As this new semester and new year begin, we too have a choice to pay attention to the needs of the moment, or not: listen to the deep fear and anger and pain that are finally coming to speech in our community after decades of silence and invisibility, or bury ourselves in schoolwork and friend circles and all the usual things we would be doing anywhere. We can all come up with perfectly good reasons why we just don't have time to get involved with the uprooting going on around our city - we are all busy people - but we owe it to one another to strive to hear what has led to such immense racial, ethnic, gendered, and socioeconomic divisions all around us, and to respond in love. Stand up for righteousness. Stand up for justice. Stand up for truth. And know that God is with you until the end.

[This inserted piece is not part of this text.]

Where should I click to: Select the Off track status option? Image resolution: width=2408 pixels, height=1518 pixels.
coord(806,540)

Patrick Cousins is a member of the Department of Campus Ministry.

Sunday, January 11, 2015

Pray with Imagination this semester!

As our community returns, we celebrate the Feast of the Baptism of the Lord, which is marked as the beginning of Jesus’ public ministry and the end to our season of Christmas.  In the mystery of Christ’s Baptism in the Jordan River, we again encounter and represent the truth of the Lord’s incarnation and His manifestation as the Christ. We find accounts of Jesus’ baptism in all four gospels (Matthew 3:13-17, Mark  1:9-11, Luke 3:21-23, John 1: 29-33).

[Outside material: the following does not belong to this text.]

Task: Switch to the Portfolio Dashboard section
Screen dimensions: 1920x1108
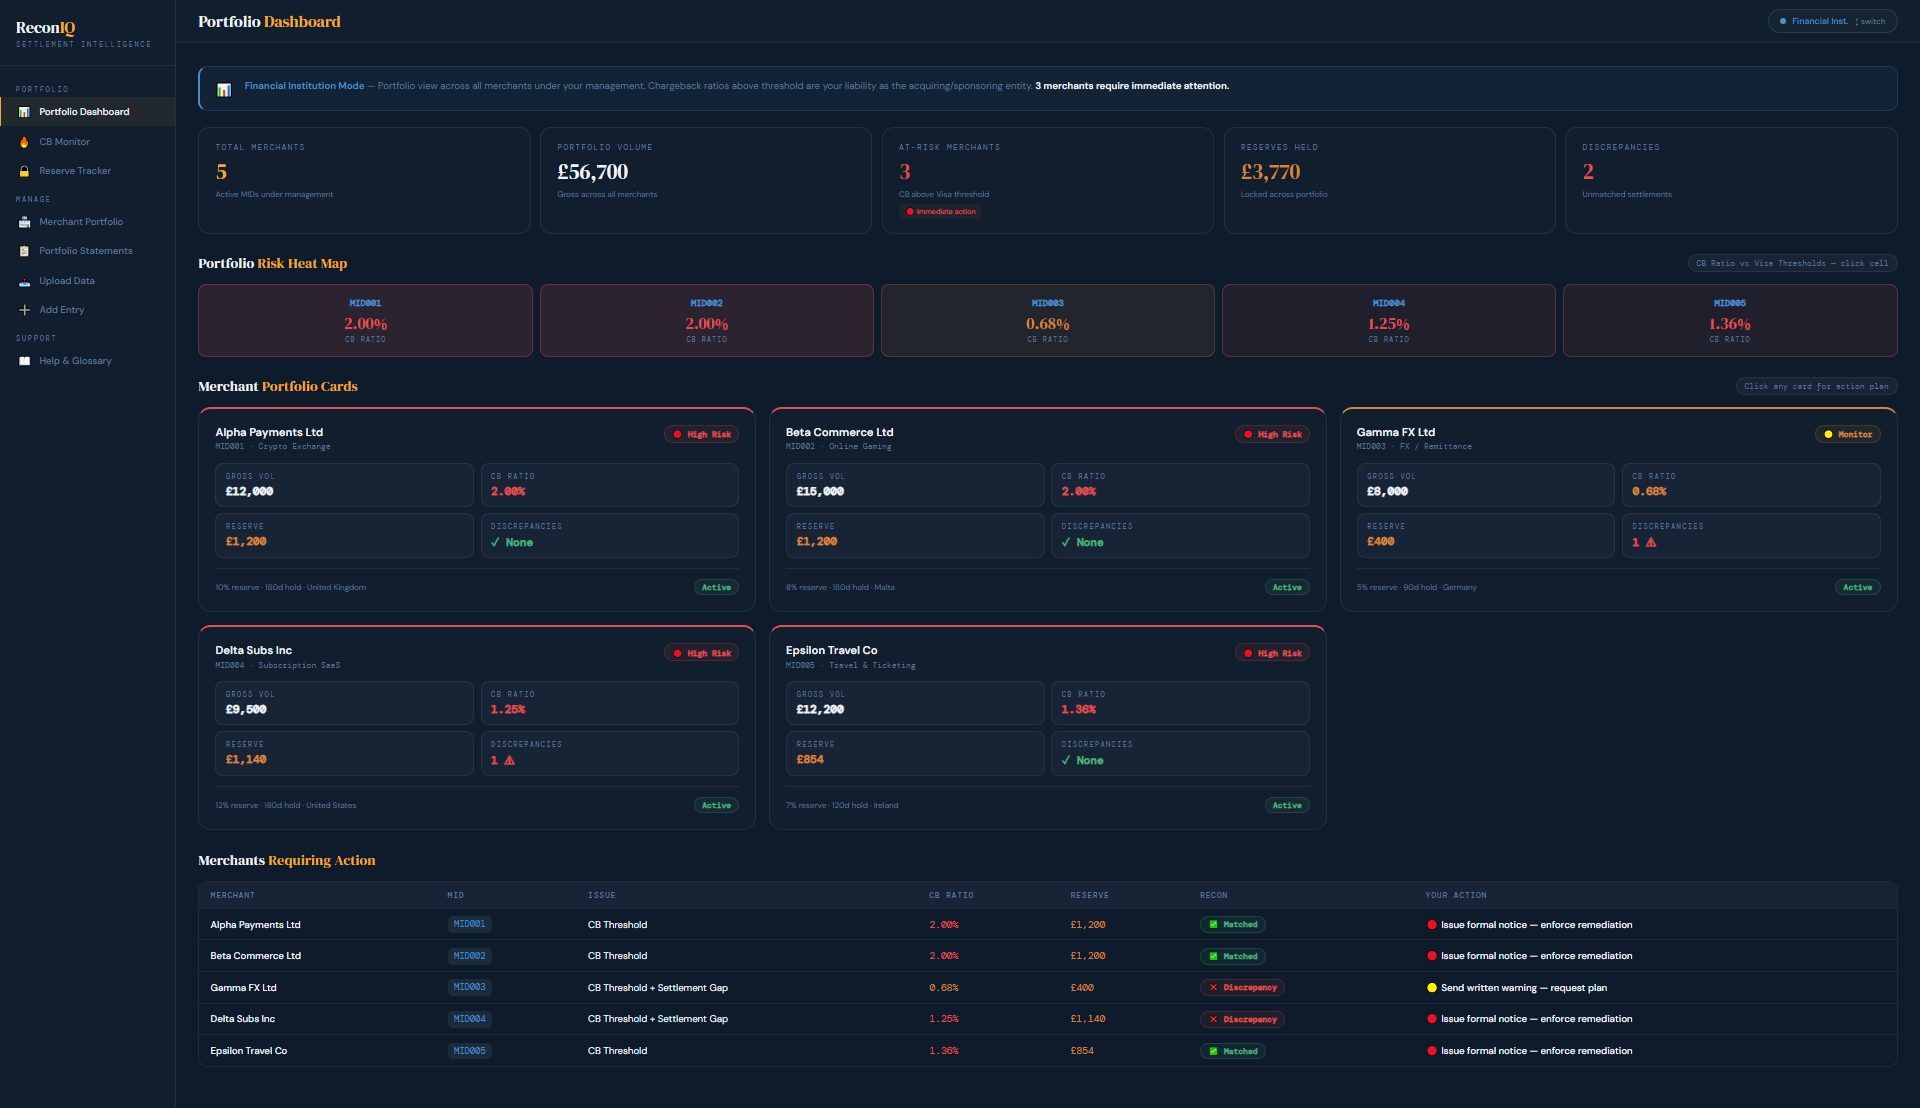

But in John, the words and the images speak to me and I imagine myself being present:

The next day he saw Jesus coming toward him, and said, “Behold, the Lamb of God, who takes away the sins of the world!  This is he of whom I said, ‘After me comes a man who ranks before me, for he was before me.’  I myself did not know him; but for this I came baptizing with water, that he might be revealed to Israel.”  And John bore witness, “I saw the Spirit descend as a dove from heaven, and it remained on him.  I myself did not know him; but he who sent me to baptize with water said to me, ‘He on whom you see the Spirit descend and remain, this is he who baptizes with the Holy Spirit.’ And I have seen and have borne witness that this is the Son of God.”

These images are a reminder of how Ignatius encouraged us to pray.  We may have heard of lectio divina which is meditative or spiritual reading.  We listen with our heart and then reflect on that experience and then respond to the influence of the Spirit.  But let’s take this prayer a step further.  Can we take the words of the Gospel, put ourselves inside the Gospel, and link that to art?  We combine our spiritual reading with spiritual art or visio divina.  

Let’s take a painting by James Tissot, "The Baptism of Jesus (Baptême de Jésus)" from the Brooklyn Museum.



In small simple steps, you can pray with scripture and with art, as I suggest.

Watch what happens; listen to what is being said; see what is happening in the painting; feel the actions with your body.
Become part of the mystery by becoming one of the persons in the story or one of the people in the painting.  Listen, taste, smell, feel, and watch what happens. Allow yourself to interact with the other persons in the event: enter into conversation with them, listen to what they have to say to you and to each other.
Allow the event to unfold through your imagination.
Respond spontaneously in a conversation with God, with Jesus or with one of the persons within the Gospel story.

As our own semester unfolds, I encourage you to take time in prayer daily.  Perhaps you want to use scripture or art; perhaps you have your own method of prayer.  Whatever may be the case, take some daily time to imagine where God is leading you and enjoy your conversations as I do every day!